▶ [REQUIRED WORK]: Your answer should be a single number, the count of lines in the material with the string "computer".

○ ○ ○ ○ ○ ○ ○

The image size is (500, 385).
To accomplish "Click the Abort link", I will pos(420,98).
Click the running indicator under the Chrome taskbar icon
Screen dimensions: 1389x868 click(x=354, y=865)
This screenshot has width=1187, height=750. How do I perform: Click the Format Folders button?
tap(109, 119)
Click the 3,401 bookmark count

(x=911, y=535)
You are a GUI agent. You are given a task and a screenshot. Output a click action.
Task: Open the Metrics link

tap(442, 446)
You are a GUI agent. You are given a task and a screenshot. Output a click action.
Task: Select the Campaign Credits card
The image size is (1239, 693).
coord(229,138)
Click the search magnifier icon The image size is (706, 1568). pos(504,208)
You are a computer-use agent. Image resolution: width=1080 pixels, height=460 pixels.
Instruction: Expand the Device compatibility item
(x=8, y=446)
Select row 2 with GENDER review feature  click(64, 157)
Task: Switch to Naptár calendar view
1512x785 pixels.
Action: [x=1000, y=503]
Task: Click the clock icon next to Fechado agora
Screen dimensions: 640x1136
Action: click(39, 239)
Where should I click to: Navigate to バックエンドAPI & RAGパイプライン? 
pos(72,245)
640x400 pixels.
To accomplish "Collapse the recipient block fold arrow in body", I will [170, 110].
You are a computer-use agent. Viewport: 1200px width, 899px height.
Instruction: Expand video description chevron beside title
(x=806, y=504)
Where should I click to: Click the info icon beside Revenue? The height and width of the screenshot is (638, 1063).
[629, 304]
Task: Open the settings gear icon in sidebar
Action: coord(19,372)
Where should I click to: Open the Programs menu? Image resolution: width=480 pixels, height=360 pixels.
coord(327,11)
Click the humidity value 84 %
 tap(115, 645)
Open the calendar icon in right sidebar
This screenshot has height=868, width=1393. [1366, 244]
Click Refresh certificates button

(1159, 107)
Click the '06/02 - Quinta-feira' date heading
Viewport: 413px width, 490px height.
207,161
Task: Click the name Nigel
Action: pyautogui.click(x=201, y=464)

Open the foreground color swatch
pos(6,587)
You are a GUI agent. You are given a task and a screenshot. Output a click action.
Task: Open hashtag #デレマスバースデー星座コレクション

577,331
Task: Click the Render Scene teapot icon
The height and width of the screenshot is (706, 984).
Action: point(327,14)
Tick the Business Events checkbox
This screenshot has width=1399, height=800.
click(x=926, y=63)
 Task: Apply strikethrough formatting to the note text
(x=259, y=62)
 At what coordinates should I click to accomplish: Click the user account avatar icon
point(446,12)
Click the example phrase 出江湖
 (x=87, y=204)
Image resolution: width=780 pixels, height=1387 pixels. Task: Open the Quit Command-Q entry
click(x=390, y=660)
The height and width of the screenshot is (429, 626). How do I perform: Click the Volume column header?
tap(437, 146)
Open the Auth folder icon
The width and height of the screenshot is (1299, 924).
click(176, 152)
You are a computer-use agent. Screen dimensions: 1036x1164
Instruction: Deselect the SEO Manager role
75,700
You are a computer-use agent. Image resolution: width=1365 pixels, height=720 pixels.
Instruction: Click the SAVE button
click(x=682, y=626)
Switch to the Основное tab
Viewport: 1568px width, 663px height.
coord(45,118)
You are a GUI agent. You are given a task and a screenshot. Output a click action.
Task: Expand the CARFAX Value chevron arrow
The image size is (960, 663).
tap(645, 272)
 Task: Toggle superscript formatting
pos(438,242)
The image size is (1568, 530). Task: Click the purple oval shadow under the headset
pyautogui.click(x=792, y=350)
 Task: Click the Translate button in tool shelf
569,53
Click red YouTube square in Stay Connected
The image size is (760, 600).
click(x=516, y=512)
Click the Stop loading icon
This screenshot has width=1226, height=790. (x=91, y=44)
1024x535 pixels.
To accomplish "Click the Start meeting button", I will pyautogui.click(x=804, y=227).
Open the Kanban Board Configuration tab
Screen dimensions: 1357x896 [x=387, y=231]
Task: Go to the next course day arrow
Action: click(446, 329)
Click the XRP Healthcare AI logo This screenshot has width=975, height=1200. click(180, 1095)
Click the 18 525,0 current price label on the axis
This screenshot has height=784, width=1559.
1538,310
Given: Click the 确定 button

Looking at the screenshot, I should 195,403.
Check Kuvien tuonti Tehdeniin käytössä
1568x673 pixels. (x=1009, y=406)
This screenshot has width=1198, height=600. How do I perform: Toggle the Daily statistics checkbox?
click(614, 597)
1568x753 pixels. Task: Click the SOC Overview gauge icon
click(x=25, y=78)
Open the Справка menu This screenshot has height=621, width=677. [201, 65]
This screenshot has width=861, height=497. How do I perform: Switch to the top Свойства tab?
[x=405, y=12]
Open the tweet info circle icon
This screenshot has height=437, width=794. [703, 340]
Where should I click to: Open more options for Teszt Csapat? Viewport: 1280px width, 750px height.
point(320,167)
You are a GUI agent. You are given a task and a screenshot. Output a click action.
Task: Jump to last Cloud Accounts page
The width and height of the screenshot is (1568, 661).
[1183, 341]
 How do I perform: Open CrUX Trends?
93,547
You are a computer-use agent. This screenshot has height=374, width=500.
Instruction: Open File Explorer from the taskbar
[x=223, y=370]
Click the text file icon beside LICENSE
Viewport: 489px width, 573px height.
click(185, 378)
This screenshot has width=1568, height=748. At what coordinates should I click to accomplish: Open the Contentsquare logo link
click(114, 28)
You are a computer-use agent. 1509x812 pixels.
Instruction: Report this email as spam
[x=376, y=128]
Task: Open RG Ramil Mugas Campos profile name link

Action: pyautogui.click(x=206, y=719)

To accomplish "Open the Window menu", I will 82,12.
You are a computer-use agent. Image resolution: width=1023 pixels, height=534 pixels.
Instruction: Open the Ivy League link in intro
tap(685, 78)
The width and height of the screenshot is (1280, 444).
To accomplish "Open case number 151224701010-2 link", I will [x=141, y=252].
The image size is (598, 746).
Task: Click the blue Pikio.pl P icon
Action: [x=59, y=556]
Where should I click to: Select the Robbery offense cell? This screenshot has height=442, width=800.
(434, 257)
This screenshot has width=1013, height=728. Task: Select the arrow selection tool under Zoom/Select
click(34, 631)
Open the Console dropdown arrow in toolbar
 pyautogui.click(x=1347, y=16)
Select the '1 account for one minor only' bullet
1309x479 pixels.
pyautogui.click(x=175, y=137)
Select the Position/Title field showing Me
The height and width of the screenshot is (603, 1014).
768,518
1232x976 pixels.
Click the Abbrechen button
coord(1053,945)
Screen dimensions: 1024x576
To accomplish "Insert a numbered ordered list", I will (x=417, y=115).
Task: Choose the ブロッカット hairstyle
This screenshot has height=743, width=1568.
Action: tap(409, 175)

○ ○ ○ ○ ○ ○ ○

▶ [ANSWER AREA]: 7